> _抜粋本文_
4月8日に世界同時に公表された『第6版世界チョコレート成績表』(英語版)について、JATANはプレスリリースを出しています。それについては様々なメディアで紹介されたのでご紹介します。
【掲載記事】
■Yahooニュース(4/9)
大学やNGOが評価する『世界チョコレート成績表』、伊藤忠が日本トップに
■オルタナ(4/9)
■朝日新聞SDGs ACTION!(4/25)
『世界チョコレート成績表』公表 日本企業は様々な課題で「取り組みが進んでいない」
■ビジネスと人権リソースセンター(4/8ー5/1)
グローバル:Be Slave Free、日本企業を含むチョコレート関連企業81社の調達方針と取り組みを評価した『世界チョコ成績表』を発表 (日本語)
また、チョコレートに関係する様々な団体がこの『世界チョコレート成績表』の公表に合わせて、報告書やコメントを発表しています。

> _取り組む課題_
**a)** 抜粋本文の「4月8日に世界同時に公表され」から「やコメントを発表しています。」まで（両端を含む）を、一字一句そのまま書き写してもらえますか？
**b)** 一覧のうち「Privacy policy (65, 2516)」を含む行から「In de war (676, 1176)」を含む行まで（両方を含む）を、「番号」と「内容」の2列のMarkdown表に書き直してもらえますか？空行は入れないでください。

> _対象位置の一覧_
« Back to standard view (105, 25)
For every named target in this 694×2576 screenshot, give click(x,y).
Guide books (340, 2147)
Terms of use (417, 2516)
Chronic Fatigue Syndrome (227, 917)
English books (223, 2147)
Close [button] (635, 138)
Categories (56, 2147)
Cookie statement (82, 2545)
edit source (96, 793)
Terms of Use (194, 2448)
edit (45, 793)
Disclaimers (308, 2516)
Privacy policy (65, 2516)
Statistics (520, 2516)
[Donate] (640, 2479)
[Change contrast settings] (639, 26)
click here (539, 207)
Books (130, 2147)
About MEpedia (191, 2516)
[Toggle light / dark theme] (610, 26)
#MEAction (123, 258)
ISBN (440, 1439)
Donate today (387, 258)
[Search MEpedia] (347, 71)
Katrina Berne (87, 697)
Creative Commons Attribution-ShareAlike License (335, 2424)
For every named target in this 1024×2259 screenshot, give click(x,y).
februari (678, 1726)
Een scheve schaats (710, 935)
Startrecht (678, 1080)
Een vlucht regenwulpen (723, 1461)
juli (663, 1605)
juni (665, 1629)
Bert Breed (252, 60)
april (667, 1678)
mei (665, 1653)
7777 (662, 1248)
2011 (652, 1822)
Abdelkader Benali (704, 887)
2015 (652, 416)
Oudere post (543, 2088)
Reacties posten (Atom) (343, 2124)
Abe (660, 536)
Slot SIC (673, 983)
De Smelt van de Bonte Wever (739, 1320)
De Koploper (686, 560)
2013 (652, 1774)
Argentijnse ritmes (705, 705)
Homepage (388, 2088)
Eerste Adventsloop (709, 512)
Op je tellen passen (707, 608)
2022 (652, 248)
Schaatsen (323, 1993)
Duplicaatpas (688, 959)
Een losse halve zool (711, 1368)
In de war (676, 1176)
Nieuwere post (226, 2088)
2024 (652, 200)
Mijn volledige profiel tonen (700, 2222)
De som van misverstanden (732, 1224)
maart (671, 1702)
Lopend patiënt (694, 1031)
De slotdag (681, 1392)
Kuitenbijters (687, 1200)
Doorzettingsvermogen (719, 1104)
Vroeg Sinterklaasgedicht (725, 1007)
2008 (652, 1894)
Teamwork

> _解答集_
**a)**
4月8日に世界同時に公表された『第6版世界チョコレート成績表』(英語版)について、JATANはプレスリリースを出しています。それについては様々なメディアで紹介されたのでご紹介します。
【掲載記事】
■Yahooニュース(4/9)
大学やNGOが評価する『世界チョコレート成績表』、伊藤忠が日本トップに
■オルタナ(4/9)
■朝日新聞SDGs ACTION!(4/25)
『世界チョコレート成績表』公表 日本企業は様々な課題で「取り組みが進んでいない」
■ビジネスと人権リソースセンター(4/8ー5/1)
グローバル:Be Slave Free、日本企業を含むチョコレート関連企業81社の調達方針と取り組みを評価した『世界チョコ成績表』を発表 (日本語)
また、チョコレートに関係する様々な団体がこの『世界チョコレート成績表』の公表に合わせて、報告書やコメントを発表しています。

**b)**
| 番号 | 内容 |
|---|---|
| 1 | Privacy policy (65, 2516) |
| 2 | Statistics (520, 2516) |
| 3 | [Donate] (640, 2479) |
| 4 | [Change contrast settings] (639, 26) |
| 5 | click here (539, 207) |
| 6 | Books (130, 2147) |
| 7 | About MEpedia (191, 2516) |
| 8 | [Toggle light / dark theme] (610, 26) |
| 9 | #MEAction (123, 258) |
| 10 | ISBN (440, 1439) |
| 11 | Donate today (387, 258) |
| 12 | [Search MEpedia] (347, 71) |
| 13 | Katrina Berne (87, 697) |
| 14 | Creative Commons Attribution-ShareAlike License (335, 2424) |
| 15 | For every named target in this 1024×2259 screenshot, give click(x,y). |
| 16 | februari (678, 1726) |
| 17 | Een scheve schaats (710, 935) |
| 18 | Startrecht (678, 1080) |
| 19 | Een vlucht regenwulpen (723, 1461) |
| 20 | juli (663, 1605) |
| 21 | juni (665, 1629) |
| 22 | Bert Breed (252, 60) |
| 23 | april (667, 1678) |
| 24 | mei (665, 1653) |
| 25 | 7777 (662, 1248) |
| 26 | 2011 (652, 1822) |
| 27 | Abdelkader Benali (704, 887) |
| 28 | 2015 (652, 416) |
| 29 | Oudere post (543, 2088) |
| 30 | Reacties posten (Atom) (343, 2124) |
| 31 | Abe (660, 536) |
| 32 | Slot SIC (673, 983) |
| 33 | De Smelt van de Bonte Wever (739, 1320) |
| 34 | De Koploper (686, 560) |
| 35 | 2013 (652, 1774) |
| 36 | Argentijnse ritmes (705, 705) |
| 37 | Homepage (388, 2088) |
| 38 | Eerste Adventsloop (709, 512) |
| 39 | Op je tellen passen (707, 608) |
| 40 | 2022 (652, 248) |
| 41 | Schaatsen (323, 1993) |
| 42 | Duplicaatpas (688, 959) |
| 43 | Een losse halve zool (711, 1368) |
| 44 | In de war (676, 1176) |